Your instructions:
Copy every one of the following entries line for line, without changing anything.

#### Exercise data

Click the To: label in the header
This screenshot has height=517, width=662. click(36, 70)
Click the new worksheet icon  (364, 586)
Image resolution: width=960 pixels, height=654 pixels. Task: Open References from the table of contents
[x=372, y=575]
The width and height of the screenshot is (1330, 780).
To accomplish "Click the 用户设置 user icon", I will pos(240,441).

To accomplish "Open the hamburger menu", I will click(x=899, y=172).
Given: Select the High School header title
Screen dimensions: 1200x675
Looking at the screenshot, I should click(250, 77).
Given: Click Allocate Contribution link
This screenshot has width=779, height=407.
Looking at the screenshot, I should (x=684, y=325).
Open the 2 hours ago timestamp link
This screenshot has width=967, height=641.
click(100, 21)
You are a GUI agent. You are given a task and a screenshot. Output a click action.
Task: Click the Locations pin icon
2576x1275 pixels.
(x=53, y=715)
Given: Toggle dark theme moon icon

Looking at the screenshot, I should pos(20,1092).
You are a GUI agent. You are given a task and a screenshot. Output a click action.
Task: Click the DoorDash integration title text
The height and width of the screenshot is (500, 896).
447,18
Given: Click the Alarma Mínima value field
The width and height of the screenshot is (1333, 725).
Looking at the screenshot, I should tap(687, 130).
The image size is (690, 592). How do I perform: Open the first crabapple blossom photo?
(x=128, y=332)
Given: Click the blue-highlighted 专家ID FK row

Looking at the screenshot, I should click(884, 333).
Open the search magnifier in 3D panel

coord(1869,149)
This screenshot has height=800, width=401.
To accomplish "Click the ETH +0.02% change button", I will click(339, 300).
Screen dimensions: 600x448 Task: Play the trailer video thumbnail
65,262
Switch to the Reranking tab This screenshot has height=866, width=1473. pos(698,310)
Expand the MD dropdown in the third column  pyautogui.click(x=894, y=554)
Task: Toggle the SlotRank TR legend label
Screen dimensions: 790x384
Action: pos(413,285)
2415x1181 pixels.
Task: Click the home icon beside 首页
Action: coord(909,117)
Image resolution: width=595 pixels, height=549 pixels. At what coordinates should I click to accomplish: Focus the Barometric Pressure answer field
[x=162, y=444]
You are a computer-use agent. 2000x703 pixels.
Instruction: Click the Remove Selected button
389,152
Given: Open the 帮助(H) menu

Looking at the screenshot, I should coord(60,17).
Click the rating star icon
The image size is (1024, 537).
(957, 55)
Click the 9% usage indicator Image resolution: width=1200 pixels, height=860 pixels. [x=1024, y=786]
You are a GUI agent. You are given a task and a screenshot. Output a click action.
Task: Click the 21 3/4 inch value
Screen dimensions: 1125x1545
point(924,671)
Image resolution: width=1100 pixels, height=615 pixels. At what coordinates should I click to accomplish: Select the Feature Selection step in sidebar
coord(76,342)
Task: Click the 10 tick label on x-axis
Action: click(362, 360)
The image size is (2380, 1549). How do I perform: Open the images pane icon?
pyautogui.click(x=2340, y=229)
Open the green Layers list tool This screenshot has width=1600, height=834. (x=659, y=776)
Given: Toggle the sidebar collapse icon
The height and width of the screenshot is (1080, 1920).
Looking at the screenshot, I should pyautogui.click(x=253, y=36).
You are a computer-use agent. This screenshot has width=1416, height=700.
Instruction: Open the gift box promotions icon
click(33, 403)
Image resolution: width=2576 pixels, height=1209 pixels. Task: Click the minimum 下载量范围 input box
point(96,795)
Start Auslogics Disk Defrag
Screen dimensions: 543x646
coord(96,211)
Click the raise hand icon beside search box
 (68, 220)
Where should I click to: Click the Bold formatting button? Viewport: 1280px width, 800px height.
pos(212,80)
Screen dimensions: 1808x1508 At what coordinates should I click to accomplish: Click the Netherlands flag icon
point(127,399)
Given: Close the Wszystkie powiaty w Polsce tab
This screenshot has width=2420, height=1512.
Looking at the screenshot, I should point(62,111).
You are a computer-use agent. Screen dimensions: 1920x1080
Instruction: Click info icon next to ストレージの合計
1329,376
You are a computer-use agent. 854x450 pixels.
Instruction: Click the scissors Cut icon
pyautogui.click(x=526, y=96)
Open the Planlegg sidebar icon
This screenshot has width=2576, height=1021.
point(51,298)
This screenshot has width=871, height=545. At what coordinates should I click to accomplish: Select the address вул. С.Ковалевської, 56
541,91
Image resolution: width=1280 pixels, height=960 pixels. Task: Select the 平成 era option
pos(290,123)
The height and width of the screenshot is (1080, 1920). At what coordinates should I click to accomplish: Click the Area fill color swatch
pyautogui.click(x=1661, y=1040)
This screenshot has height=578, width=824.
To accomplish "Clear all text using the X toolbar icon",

########

Solution for this task:
Click the To: label in the header
This screenshot has height=517, width=662. click(36, 70)
Click the new worksheet icon  (364, 586)
Image resolution: width=960 pixels, height=654 pixels. Task: Open References from the table of contents
[x=372, y=575]
The width and height of the screenshot is (1330, 780).
To accomplish "Click the 用户设置 user icon", I will pos(240,441).

To accomplish "Open the hamburger menu", I will click(x=899, y=172).
Given: Select the High School header title
Screen dimensions: 1200x675
Looking at the screenshot, I should click(250, 77).
Given: Click Allocate Contribution link
This screenshot has width=779, height=407.
Looking at the screenshot, I should (x=684, y=325).
Open the 2 hours ago timestamp link
This screenshot has width=967, height=641.
click(100, 21)
You are a GUI agent. You are given a task and a screenshot. Output a click action.
Task: Click the Locations pin icon
2576x1275 pixels.
(x=53, y=715)
Given: Toggle dark theme moon icon

Looking at the screenshot, I should pos(20,1092).
You are a GUI agent. You are given a task and a screenshot. Output a click action.
Task: Click the DoorDash integration title text
The height and width of the screenshot is (500, 896).
447,18
Given: Click the Alarma Mínima value field
The width and height of the screenshot is (1333, 725).
Looking at the screenshot, I should tap(687, 130).
The image size is (690, 592). How do I perform: Open the first crabapple blossom photo?
(x=128, y=332)
Given: Click the blue-highlighted 专家ID FK row

Looking at the screenshot, I should click(884, 333).
Open the search magnifier in 3D panel

coord(1869,149)
This screenshot has height=800, width=401.
To accomplish "Click the ETH +0.02% change button", I will click(339, 300).
Screen dimensions: 600x448 Task: Play the trailer video thumbnail
65,262
Switch to the Reranking tab This screenshot has height=866, width=1473. pos(698,310)
Expand the MD dropdown in the third column  pyautogui.click(x=894, y=554)
Task: Toggle the SlotRank TR legend label
Screen dimensions: 790x384
Action: pos(413,285)
2415x1181 pixels.
Task: Click the home icon beside 首页
Action: coord(909,117)
Image resolution: width=595 pixels, height=549 pixels. At what coordinates should I click to accomplish: Focus the Barometric Pressure answer field
[x=162, y=444]
You are a computer-use agent. 2000x703 pixels.
Instruction: Click the Remove Selected button
389,152
Given: Open the 帮助(H) menu

Looking at the screenshot, I should coord(60,17).
Click the rating star icon
The image size is (1024, 537).
(957, 55)
Click the 9% usage indicator Image resolution: width=1200 pixels, height=860 pixels. [x=1024, y=786]
You are a GUI agent. You are given a task and a screenshot. Output a click action.
Task: Click the 21 3/4 inch value
Screen dimensions: 1125x1545
point(924,671)
Image resolution: width=1100 pixels, height=615 pixels. At what coordinates should I click to accomplish: Select the Feature Selection step in sidebar
coord(76,342)
Task: Click the 10 tick label on x-axis
Action: click(362, 360)
The image size is (2380, 1549). How do I perform: Open the images pane icon?
pyautogui.click(x=2340, y=229)
Open the green Layers list tool This screenshot has width=1600, height=834. (x=659, y=776)
Given: Toggle the sidebar collapse icon
The height and width of the screenshot is (1080, 1920).
Looking at the screenshot, I should pyautogui.click(x=253, y=36).
You are a computer-use agent. This screenshot has width=1416, height=700.
Instruction: Open the gift box promotions icon
click(33, 403)
Image resolution: width=2576 pixels, height=1209 pixels. Task: Click the minimum 下载量范围 input box
point(96,795)
Start Auslogics Disk Defrag
Screen dimensions: 543x646
coord(96,211)
Click the raise hand icon beside search box
 (68, 220)
Where should I click to: Click the Bold formatting button? Viewport: 1280px width, 800px height.
pos(212,80)
Screen dimensions: 1808x1508 At what coordinates should I click to accomplish: Click the Netherlands flag icon
point(127,399)
Given: Close the Wszystkie powiaty w Polsce tab
This screenshot has width=2420, height=1512.
Looking at the screenshot, I should point(62,111).
You are a computer-use agent. Screen dimensions: 1920x1080
Instruction: Click info icon next to ストレージの合計
1329,376
You are a computer-use agent. 854x450 pixels.
Instruction: Click the scissors Cut icon
pyautogui.click(x=526, y=96)
Open the Planlegg sidebar icon
This screenshot has width=2576, height=1021.
point(51,298)
This screenshot has width=871, height=545. At what coordinates should I click to accomplish: Select the address вул. С.Ковалевської, 56
541,91
Image resolution: width=1280 pixels, height=960 pixels. Task: Select the 平成 era option
pos(290,123)
The height and width of the screenshot is (1080, 1920). At what coordinates should I click to accomplish: Click the Area fill color swatch
pyautogui.click(x=1661, y=1040)
This screenshot has height=578, width=824.
To accomplish "Clear all text using the X toolbar icon",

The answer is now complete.